Ich glaube es ist eine Mischung. Die Situation ist erst mal schlecht. Da sind viele Leute die mitgekriegt haben, wie es noch im Winter möglich war, nach Griechenland zu gelangen und innerhalb von ein, zwei Tagen war man in Deutschland. Man selbst hatte das Pech ein paar Wochen oder Monate zu spät aufgebrochen zu sein und jetzt ist man auf dieser kleinen Insel gefangen, wo es überhaupt keine Perspektiven gibt. Diese Hotspot-Zentren sind zwar im Vergleich zu den alten Lagern, die es in Griechenland gab, besser, weil sie zumindest bestimmte Mindeststandards erfüllen, aber die Situation darin ist trotzdem unerträglich: ohne Arbeit, ohne Beschäftigung, ohne Perspektive. Das Lager Moria in Lesbos hat auch das Problem, dass da immer wieder das Wasser abgestellt wird. So ein Lager für 3000 Leute zieht natürlich unglaublich viel Wasser, das macht auch etwas mit den auf der Insel verfügbaren Ressourcen. Es scheint, dass dieser Aufstand einerseits durch Gerüchte ausgelöst wurde, dass wieder Massenrückführungen in die Türkei bevorstehen. Andererseits gab es an dem Tag auch in dem Dorf neben dem Hotspot eine Demonstration von griechischen Neo-Nazis von der „Goldenen Morgenröte, die mittlerweile auch gegen diese Lager Stimmung macht.
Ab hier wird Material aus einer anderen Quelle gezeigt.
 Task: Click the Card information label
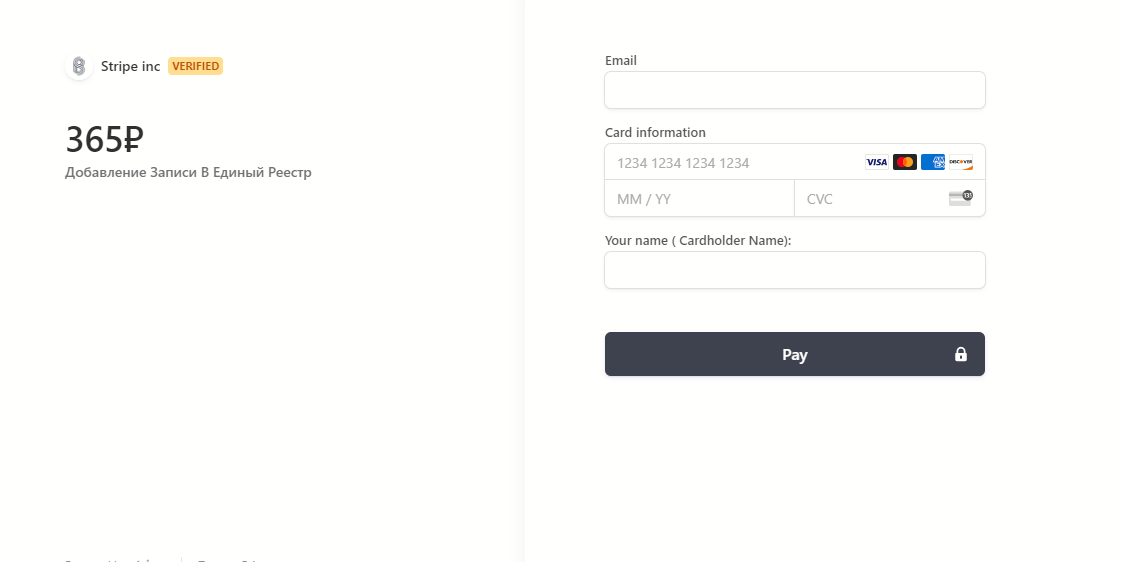(655, 133)
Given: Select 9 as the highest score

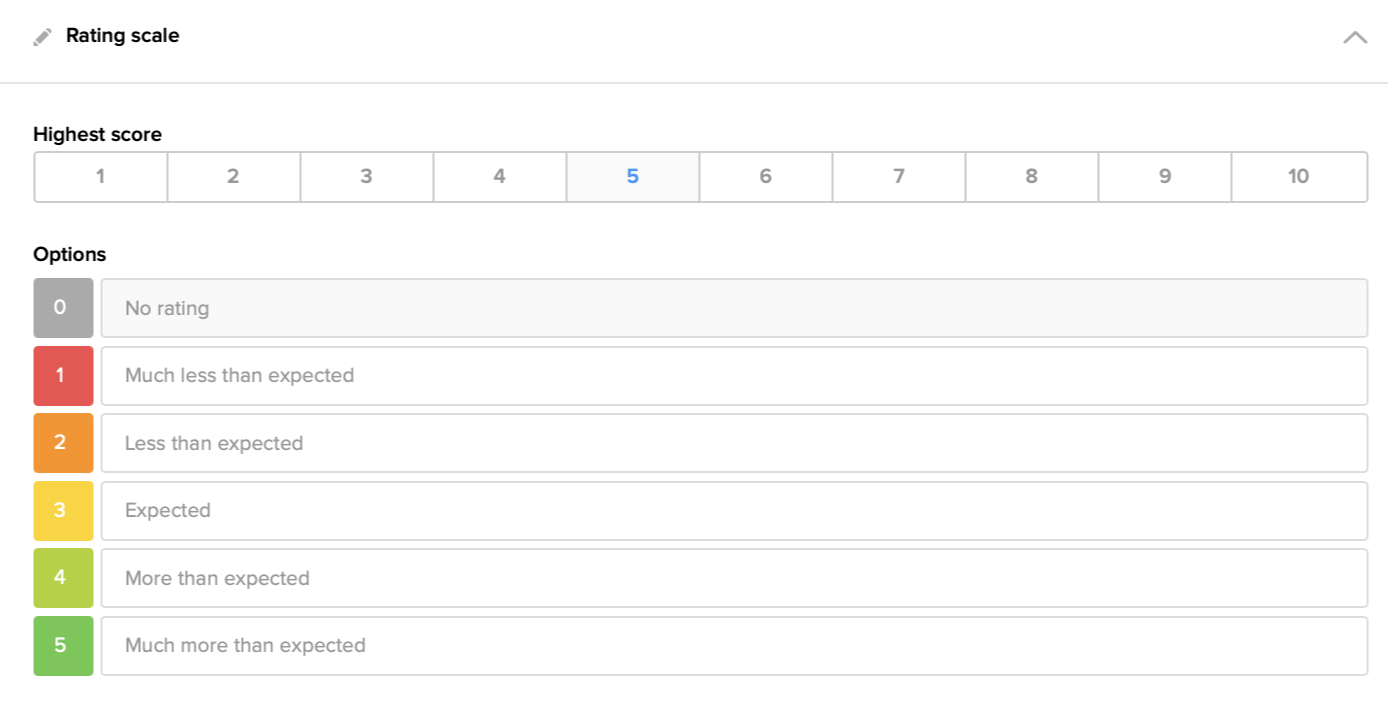Looking at the screenshot, I should tap(1164, 177).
Das muss zu dieser Situation geführt haben in der es dann explodiert ist. Ich würde es nicht nur Verzweiflung nennen, denn es ist auch ein Versuch, sich aus dieser Situation zu befreien.
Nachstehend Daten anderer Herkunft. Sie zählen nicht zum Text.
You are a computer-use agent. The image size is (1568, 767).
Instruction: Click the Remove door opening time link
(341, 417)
Mehrere europäische PolitikerInnen, darunter auch Christian Kern, haben vorgeschlagen, ein ähnliches Abkommen wie den Türkei-Deal auch mit Ägypten abzuschließen. Welche Konsequenzen hätten solche weiteren Abkommen aus deiner Sicht?

Die europäische Politik sagt ja: Der Deal mit der Türkei ist gut, er funktioniert. Damit ist einfach nur gemeint, dass der türkische Staat die Überfahrten von Flüchtlingen von der türkischen Küste an die griechische Küste unterbindet. Das ist, was funktioniert. Und das war schon immer das Begehren der europäischen Migrationspolitik, etwas was wir als „Externalisierung“ bezeichnen. Das ist das, was Italien mit Libyen versucht hat, das ist die Politik Spaniens gegenüber den westafrikanischen Staaten. Ziel ist, dass Flüchtlingen und MigrantInnen gar nicht erst an die europäische Außengrenze gelangen. Es hat sich aber gezeigt, dass das immer eine sehr labile Konstellation ist. Schon die Verhandlungen zwischen Libyen und Italien waren damals unglaublich schwierig, haben sich lange hingezogen und letztlich hat das Abkommen auch nicht gehalten. Als der libysche Bürgerkrieg ausbricht sagt Gaddafi dann ja: Ich sitze hier in der Machtposition! Europa ist so darauf angewiesen, dass ich die Migration aufhalte – also werde ich in dem Moment, wo Europa sich gegen mich wendet, die Migration zur Waffe machen und erst recht dafür sorgen, dass möglichst viele Menschen nach Europa kommen. In so einer Situation ist man mit der Türkei ja eigentlich auch gerade. Der Türkei geht es vor allem um die Visafreiheit für türkische StaatsbügerInnen. Das wird von der Türkei schon seit Jahren gefordert, es gibt aber keine politische Mehrheit dafür in Europa. Die meisten europäischen Regierungen sind dagegen und es ist wohl auch gar keine realistische Option. Man hat es der Türkei aber trotzdem versprochen, weil man wusste, dass dieser Staat, der an einer der zentralen Migrations- und Fluchtrouten liegt, gerade so eine starke Verhandlungsmacht hat. Deswegen sieht man auch, dass die EU sich im Moment so schwer tut, die Entwicklungen in der Türkei zu kritisieren: Der schleichende Bürgerkrieg im Südosten, die Verfolgung von JournalistInnen und AkademikerInnen – man kriegt das ja alles mit. Gäbe es so ein Abkommen mit Ägypten, würde das dort sicherlich ähnlich passieren.

Bernd Kasparek ist Mathematiker und Anthro­pologe, aktuell forscht er zu Veränderungen des europäischen Migrations- und Grenzregimes. Außerdem ist er aktiv im kritnet (“Netzwerk kritische Migrations- und Grenzregimeforschung”) und im Vorstand der Forschungsassoziation bordermonitoring.eu.